> _Exercise prompt_
Among the records below, find the line with "Viewport: 924px width, 585px" and the line with "Screen dimensions: 923x588". Set down both and every line between, exactly and with no pictures, but nothing else.

Records from a data source
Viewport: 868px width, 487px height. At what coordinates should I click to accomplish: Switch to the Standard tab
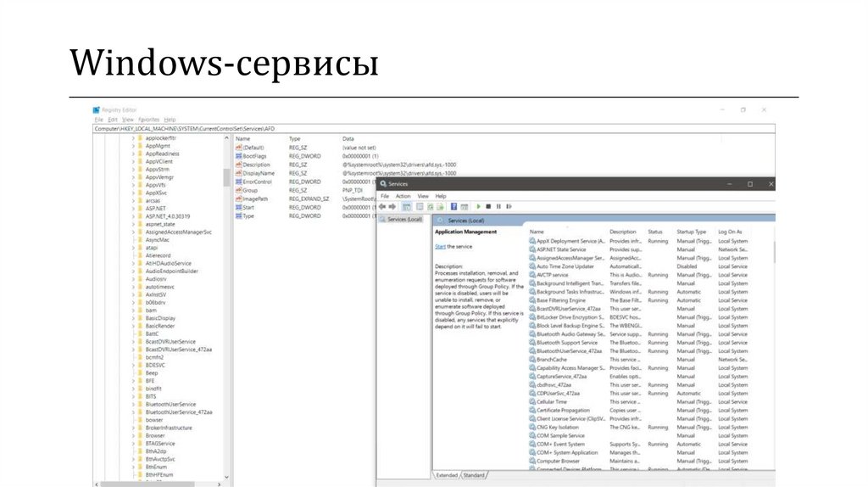pyautogui.click(x=474, y=475)
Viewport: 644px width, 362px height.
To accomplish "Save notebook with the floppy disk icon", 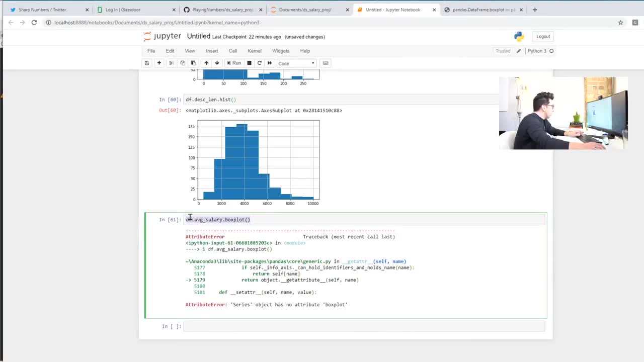I will coord(147,63).
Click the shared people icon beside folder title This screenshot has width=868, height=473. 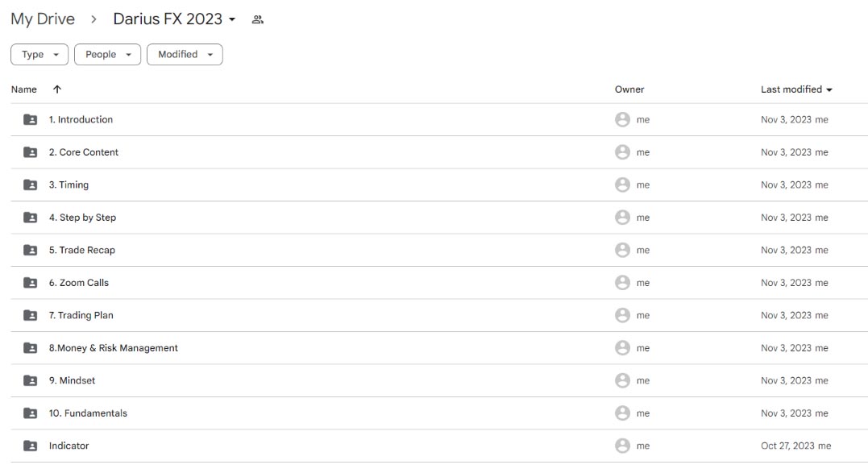pyautogui.click(x=257, y=19)
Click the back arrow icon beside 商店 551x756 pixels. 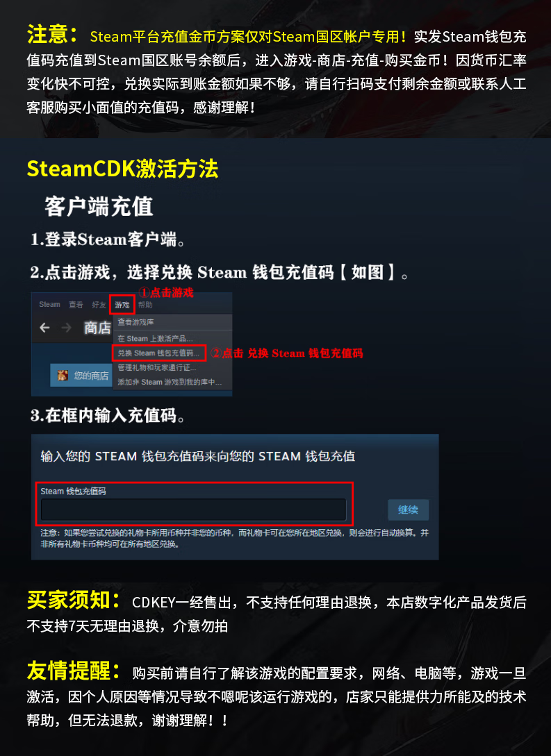[x=44, y=328]
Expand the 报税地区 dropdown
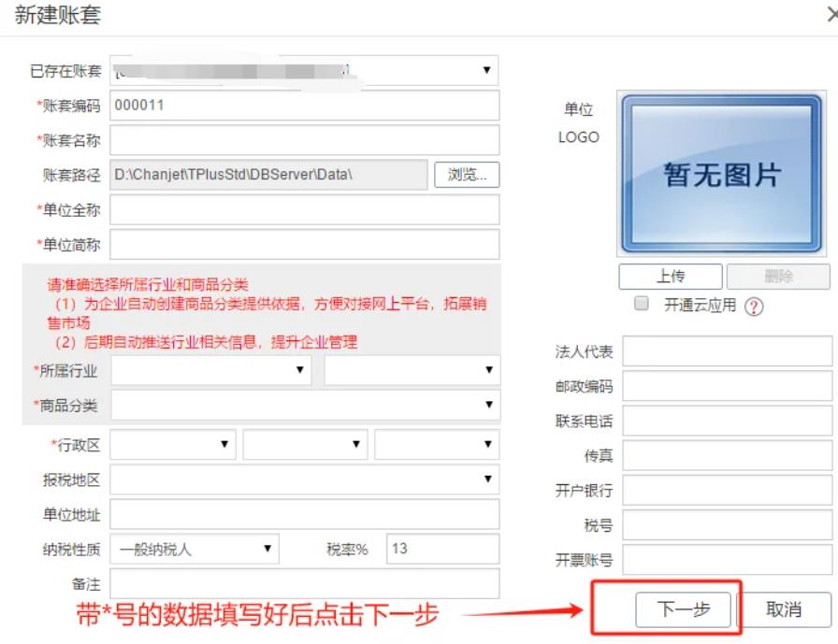The height and width of the screenshot is (644, 838). [x=304, y=479]
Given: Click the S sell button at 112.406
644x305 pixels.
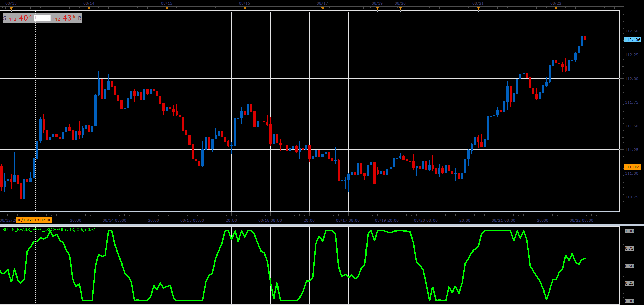Looking at the screenshot, I should point(18,18).
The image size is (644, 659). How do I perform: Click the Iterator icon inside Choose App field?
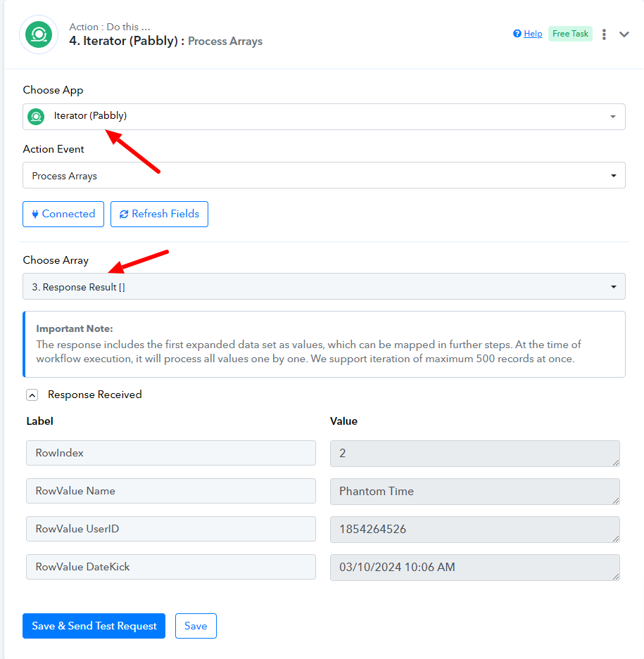[x=36, y=117]
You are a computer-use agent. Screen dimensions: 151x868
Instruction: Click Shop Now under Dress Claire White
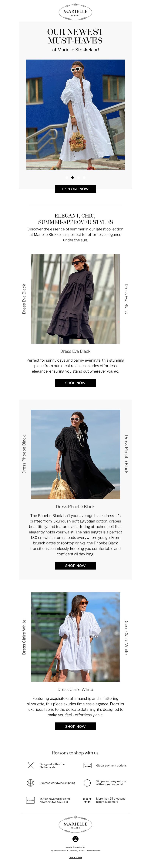pyautogui.click(x=75, y=726)
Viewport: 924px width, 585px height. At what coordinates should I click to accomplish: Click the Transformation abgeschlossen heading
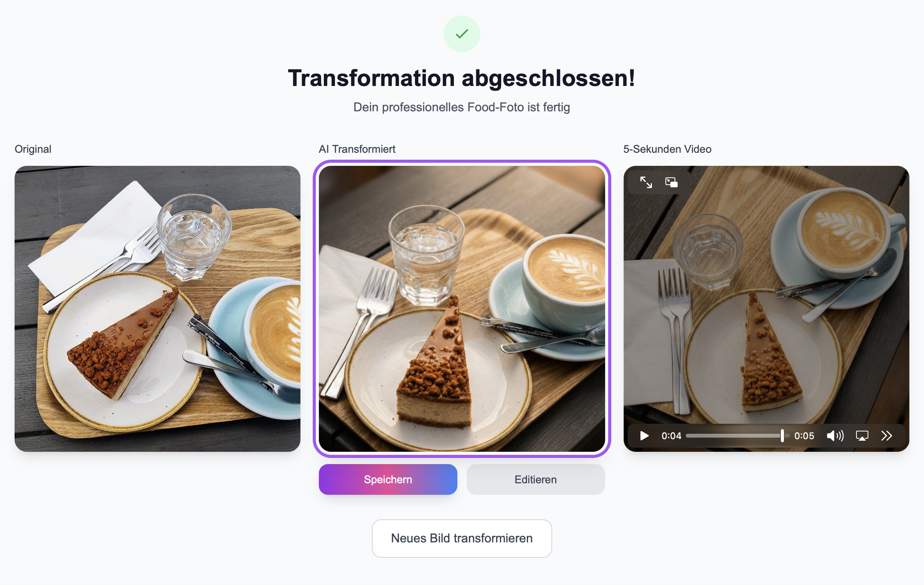[x=462, y=78]
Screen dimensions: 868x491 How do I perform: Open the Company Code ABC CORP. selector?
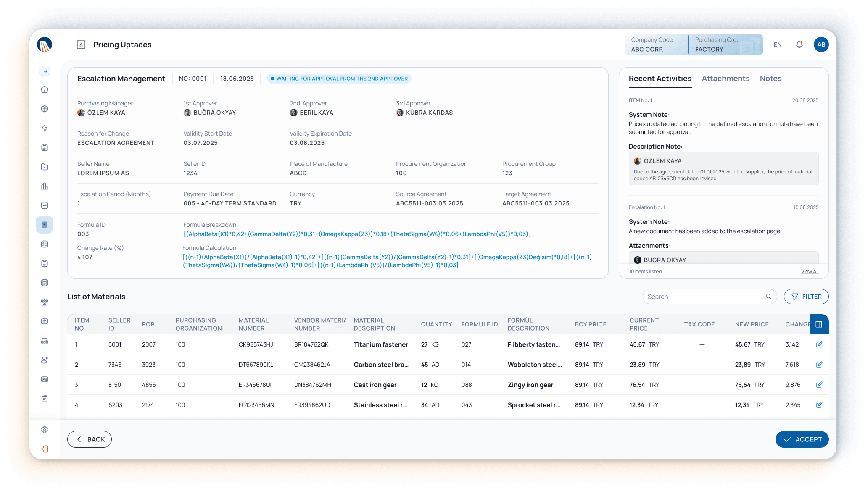pos(656,45)
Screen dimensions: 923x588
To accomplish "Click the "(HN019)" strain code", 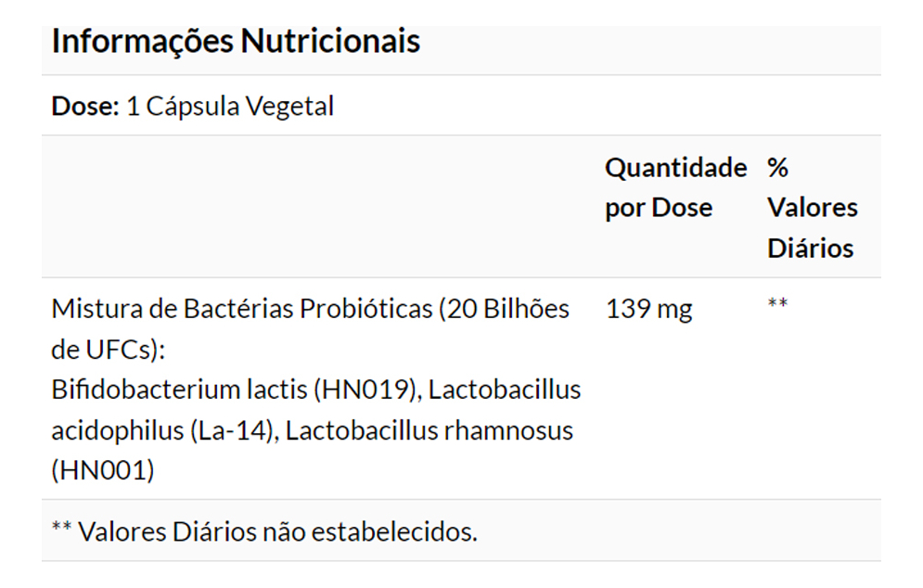I will click(365, 390).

> _Task response_
Viewport: 924px width, 585px height. At what coordinates should I click to accomplish: Click the Transformation abgeschlossen heading
[x=462, y=78]
Screen dimensions: 868x491 How do I perform: Open the Company Code ABC CORP. selector?
pos(656,45)
Screen dimensions: 923x588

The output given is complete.